Members of Congress participate in a joint session of Congress to ratify the 2024 Presidential election at the U.S. Capitol on Jan. 06, 2025 in Washington, D.C.  Credit: Anna Moneymaker/Getty Images.
Members of Congress participate in a joint session of Congress to ratify the 2024 Presidential election at the U.S. Capitol on Jan. 06, 2025 in Washington, D.C. Credit: Anna Moneymaker/Getty Images.

Absent the violence, controversy and false claims of election fraud of four years ago but amid tighter security, Congress certified the electoral vote count on Monday that made Donald Trump the 47th president of the United States.

This time around, no one in Congress rose to object to the votes, no one claimed the election was stolen, no one filed lawsuits to throw out the ballots, no one planned rallies to demand that the results be overturned and no one claimed the vice president could unilaterally reject state-certified electoral votes.

But the reminders of 2021 were there, as fencing was put up around the Capitol complex and more law enforcement personnel were in place, a result of the insurrection by pro-Trump supporters that took place four years ago, as Congress attempted to certify the victory of Joe Biden.

“Congress certifies our great election victory today—a big moment in history,” Trump said on his social media site, Truth Social.

When he is inaugurated on Jan. 20, Trump will become only the second person in U.S. history to serve two non-consecutive terms as president. The other was Grover Cleveland, the 22nd and 24th chief executive.

Harris, who lost the election in November to Trump, presided over the proceedings, joining Richard Nixon in 1960 and Al Gore in 2000, who also certified their own losses in presidential races.

It took lawmakers on Monday about half an hour to certify Trump’s victory over Vice President Kamala Harris, 312 electoral votes to 226. In 2021, the process took close to 15 hours, after a mob of Trump supporters, citing the former president’s disproven allegations of a stolen election, overran the Capitol. (Trump has maintained that he called for a peaceful protest.)

Members of Congress suspended the count and temporarily huddled in a secret location. “All hell broke loose,” then-Rep. Albio Sires (D-N.J.) said at the time.

When Congress resumed the count, a majority of House Republicans voted to reject the results in the battleground states Arizona and Pennsylvania, but Democrats in both houses and most Senate Republicans refused to go along.

David Becker, founder and executive director of the Center for Election Innovation and Research in Washington, D.C., said that the difference was that four years ago, members of one party wouldn’t accept the results when their side lost, but this year, the other party accepted the results. 

“In 2020 and in 2024, our nation’s elections officials ran the most secure, transparent and verified presidential elections in U.S. history, and their work has withstood more scrutiny than any elections in world history,” Becker said on a conference call, in which  JNS participated.

Four years ago, Trump and his allies also demanded that then-Vice President Mike Pence throw out the state-certified electoral votes that made Biden the 46th president, but Congress passed a law in 2022 making it clear that the vice president’s role was solely ceremonial.

**GIVEN MATERIAL**

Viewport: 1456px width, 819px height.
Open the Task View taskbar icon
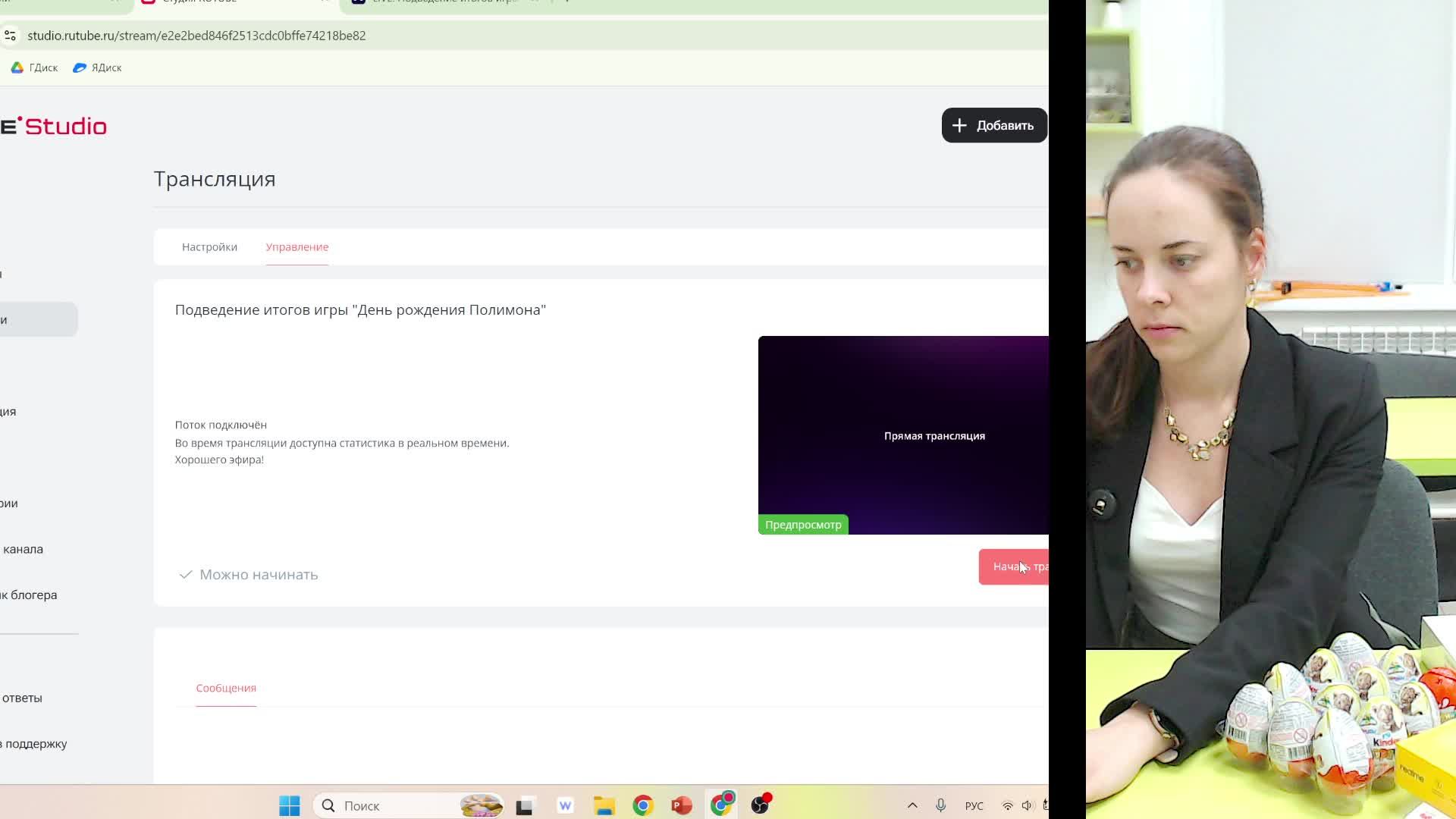(x=524, y=805)
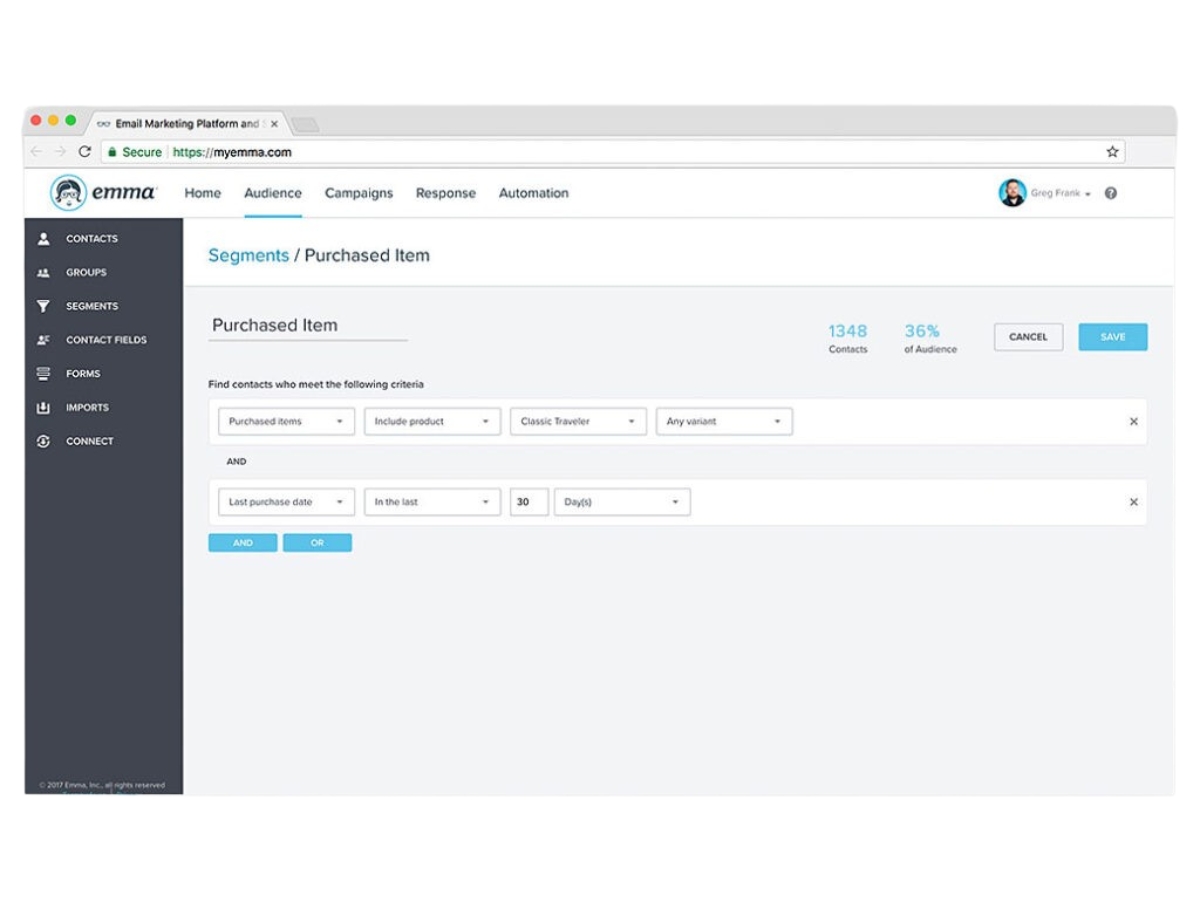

**WORK TO DO**
• A. Based on the article about Congress certifying the 2024 electoral vote, does each statement agree with it: (i) the certification on Monday took lawmakers about half an hour; (ii) most Senate Republicans voted in 2021 to reject the results in Arizona and Pennsylvania; (iii) a 2022 law made the vice president's role solely ceremonial? Answer yes or no for each and quote the deciding words.
• B. Write the next part of the article about Congress certifying the 2024 electoral vote, beginning after its final sentence.

**TASK-BY-TASK OUTPUTS**
• A.
(i) Yes: "It took lawmakers on Monday about half an hour to certify Trump’s victory"
(ii) No: "Democrats in both houses and most Senate Republicans refused to go along."
(iii) Yes: "Congress passed a law in 2022 making it clear that the vice president’s role was solely ceremonial."

• B.
On Monday, House and Senate members listened as Sens. Deb Fischer (R-Neb.) and Amy Klobuchar (D-Minn.), the leaders of the Senate Rules Committee, and Reps. Bryan Steil (R-Wis.) and Joe Morelle (D-N.Y.), the leaders of the House Administration Committee, took turns reading the results of each state in alphabetical order. 

Writing in The Washington Post on Monday, Biden emphasized the peaceful transition that didn’t occur four years ago, reminding the nation of what happened then. 

“We cannot forget,” the president wrote. “This is what we owe those who founded this nation, those who have fought for it and died for it. And we should commit to remembering Jan. 6, 2021, every year. To remember it as a day when our democracy was put to the test and prevailed. To remember that democracy—even in America—is never guaranteed.”

The president-elect has continued to contend that the 2020 election was stolen from him, and he and his allies have continued to downplay the violence. 

The incoming president has called the rioters “patriots” and described Jan. 6 as “a day of love.” Rep. Andrew Clyde (R-Ga.) called it “a normal tourist visit.” The Republican National Committee called it “legitimate political discourse.” 

Close to 1,500 people have been charged with crimes, and around 140 police officers were assaulted, according to the U.S. Justice Department. Some 1,000 defendants have pleaded guilty, and around 220 others were convicted, according to CBS News

Senate Democratic Leader Chuck Schumer  (D-N.Y.) said on Monday that it was “one of the most shameful, reprehensible episodes in the history of this great nation.”

“We cannot let anyone whitewash what happened here four years ago,” he said. “Far too many individuals have tried to rewrite the history of Jan. 6, have tried to sweep the truth under the rug and pretend like the way was perfectly fine or even a moment of great patriotism. That is a lie, plain and simple.”

Trump has promised to pardon the rioters after taking office, but U.S. District Judge Royce Lamberth, who was named to the bench by President Ronald Reagan and handled some of the Jan. 6 cases, said that won’t change the facts.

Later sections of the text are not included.